Paul-André Proulx

Littérature Québécoise

Desjardins, Martine.

Maleficium. Éd. Alto, 2009, 183 p.

Le Rôle de la femme

Martine Desjardins vient de réécrire un chapitre de la Genèse, soit celui de la perte de l’éden. Adam a mangé le fruit défendu à l’invitation de sa compagne Ève. Si la Bible est la parole de Dieu, il faut reconnaître que le susdit passage discrédite la femme qu’Il a pourtant créée.

L’auteure remonte avec un brio inouï aux fondements de la culture occidentale issue du Moyen Orient, où a macéré ce qui allait advenir de notre destinée et, en particulier, de celle de la femme. En regard des écritures saintes, cette dernière a transformé le paradis en pandémonium. Pour se venger d’avoir été relayée aux officines du mal, elle agit sur les hommes comme un maléfice, qui concourt à leur perte.

C’est une œuvre magnifique, accolant une forme romanesque des plus originale à la source de la condition féminine. La démonstration épouse le rituel du sacrement du pardon alors que sept hommes d’affaires ambitieux débitent de soi-disant actes peccamineux, tout en se disculpant sur le dos d’une femme aux lèvres fendues, portefaix de leurs maux. Une vierge laide qu’ils désirent l’instant d’une transaction, une vierge qui incarne le mal dans la souffrance qu’elle transmet à ceux qui l’approchent. À quelques exceptions près, les fautes avouées dans le confessionnal ne ressemblent en rien aux formulations de naguère. C’est le lieu pour véhiculer la thématique que l’auteure enrichit à travers l’évocation des sens. Chaque chapitre baigne dans une atmosphère érotisante qu’accentuent les odeurs d’épices et de savons. Produits auxquels réfère l’auteure à la manière des reporters en leur faisant occuper des pans trop larges au cœur de la fiction.

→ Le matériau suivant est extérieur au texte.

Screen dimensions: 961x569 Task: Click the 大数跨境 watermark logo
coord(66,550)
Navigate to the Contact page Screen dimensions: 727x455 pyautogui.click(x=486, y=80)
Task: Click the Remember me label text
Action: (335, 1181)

Hormis ce bémol, c’est avec un vocabulaire ad hoc et un don de conteuse accomplie qu’elle exhale le corps, Un corps que représente la couverture aguicheuse du roman, voire blasphématoire, mais qui résume en fait le propos. Un corps nu, dont le sexe est masqué par le cœur ornant la statue traditionnelle de Jésus adulte, dite du Sacré-Cœur. Un corps contraint qu’il faut libérer. Bref, Martine Desjardins s’est détournée de la voie céleste pour examiner ce qui grenouille dans les souterrains des religions triomphantes telles que l’islamisme et le catholicisme.